Urbem fecisti quod prius orbis erat.’”

The Illustrated Catholic Family Almanac for 1878. New York: The Catholic Publication Society Co.

This annual, neat, compact, and perfect in all its mechanical arrangements—the labor of many busy and well-stored minds condensed into a portable form—has just been issued. To say that it equals its predecessors, which have found so much favor with the public, would be doing it great injustice. In every respect it is far superior, and shows palpable evidence that its conductors, appreciating the growth in public taste as well as the increasing desire for reliable information on important Catholic subjects, have left no effort untried to satisfy the wishes of their readers. This is particularly noticeable in the illustrations, which we consider to be not only good pictures but genuine works of art. The portraits of Archbishop Bayley, Bishops Von Ketteler and De St. Palais, and the venerable Jesuit Father McElroy are not only excellent likenesses of those deceased prelates, but the best specimens of wood-cut portraiture we have yet seen on this side of the Atlantic. The other engravings, of which there are about a dozen, are alike creditable to the artist and suitable for the pages of such a publication. The reading matter, however, will probably most attract the attention of the majority of purchasers, many of whom will doubtless wonder where a great portion of it could possibly have been discovered. Thus, in addition to the lives of the ecclesiastics above mentioned, and biographical sketches of the venerable Sister Mary Margaret Bourgeois, Frederic Ozanam, Columbus, and others, we have an elaborate History of Printing, a description (with fac-similes) of “The Earliest Irish Madonna,” accounts of the Libraries of the Bollandists and of the Eremites of York; an archæological sketch of the oldest churches of the world, an explanation of the antique Cross of St. Zachary, a résumé of the labors of the Franciscans in California, and a well-digested mass of astronomical, chronological, and statistical information which cannot help proving of incalculable value as matters of reference.

Evidences of Religion. By Louis Jouin, S.J. New York: P. O’Shea. 1877.

There is nothing more gratifying to Catholics who watch the progress of their religion in this country than to find that the church in the United States is beginning to supply her own literature, and more especially her polemical literature, which she needs most of all. Within the last few years several controversial works and books of instruction have been written in this country which are far better adapted to our people than the standard works of foreign authors; and the time, we trust, is not far distant when we shall be fully supplied with a well-adapted course of polemics of our own, and be no longer dependent on the writings of men in lands which are often more or less out of harmony with the American mind. The Evidences of Religion is one of the books of which we stood most in need, and the wonder is that it was not written long before. Perhaps, however, it is as well that no one attempted it before Father Jouin; for we doubt if any other attempt could have been so entirely successful.

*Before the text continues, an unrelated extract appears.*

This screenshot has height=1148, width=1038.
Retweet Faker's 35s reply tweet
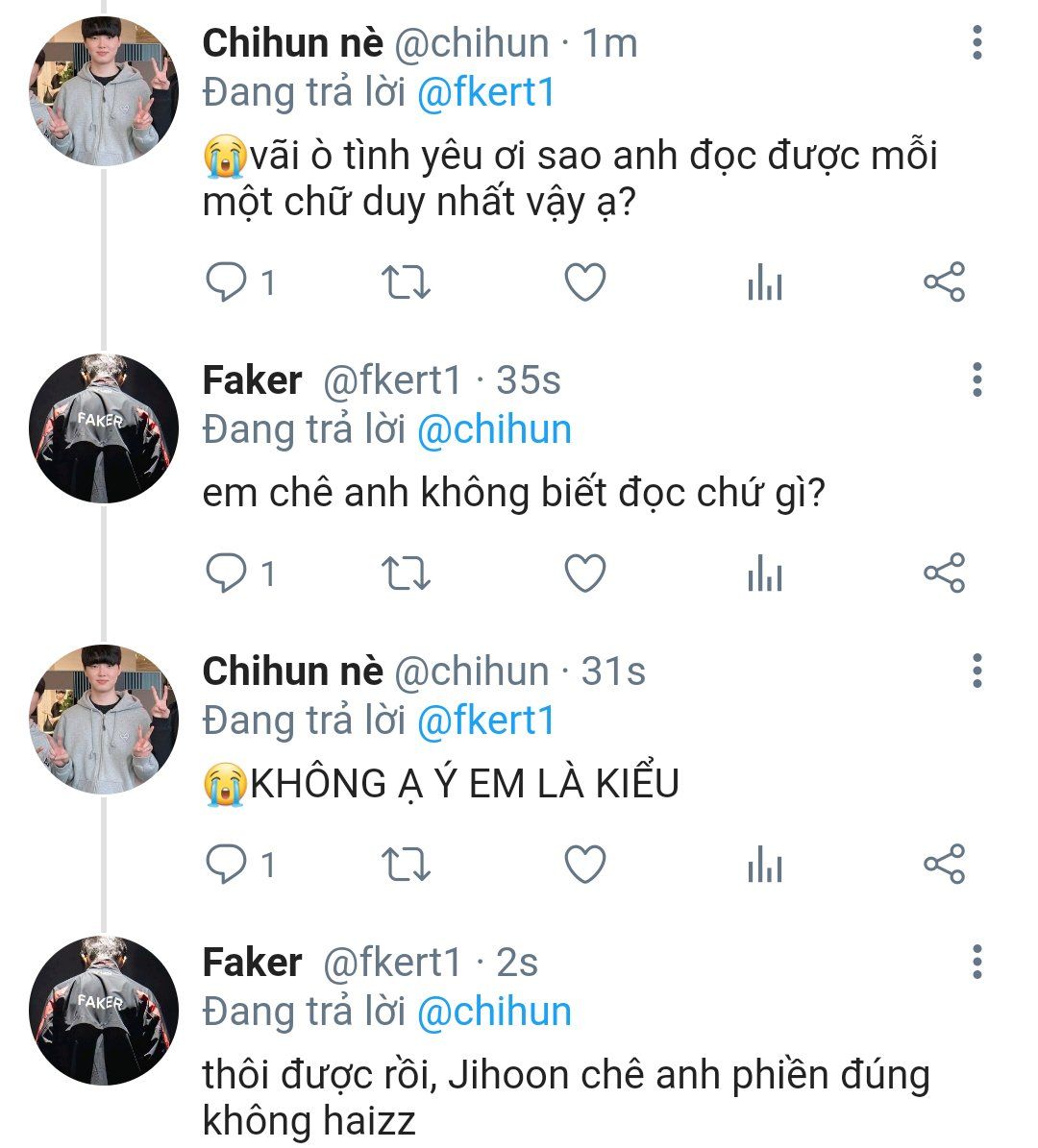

The book is a marvel of condensed matter and thought and argument. In its 380 octavo pages are summed up the philosophical treatise De Certitudine and theological tract De Locis Theologicis; and it contains in addition a refutation, short, sharp, and decisive, of the latest errors in philosophy, politics, and religion.

Christianity rests on facts, not on mere theories. The science of the day pretends to deal with facts, and in every case to accept them, so that in our controversies with the pseudo-science of the times there is nothing more important than to bring out clearly and strongly the facts on which the certainty of the Christian faith rests. This Father Jouin has done, and in his book we have the whole groundwork on which Christianity is based spread out before us in perspective; the outline is complete, though of course, in the limited space which he allowed himself, he has not been able to bring out each detail in full. Yet he assures us in his preface that nothing essential has been left out, and we have verified his assertion. Altogether this is just the sort of book, in our opinion, that is needed to combat the errors of the age, and to serve as an antidote to the poison of rank infidelity and materialism with which the very atmosphere around us is charged.

The author tells us that he designs the work more especially as a text-book for students in the higher classes of our Catholic colleges, and we sincerely hope that it may be adopted in every Catholic college throughout the country. Our Catholic instructors fully realize the importance of giving their students a thorough grounding in the evidences of their religion, and Father Jouin’s book in the hands of a good professor can be made the basis of a thorough course of such instruction.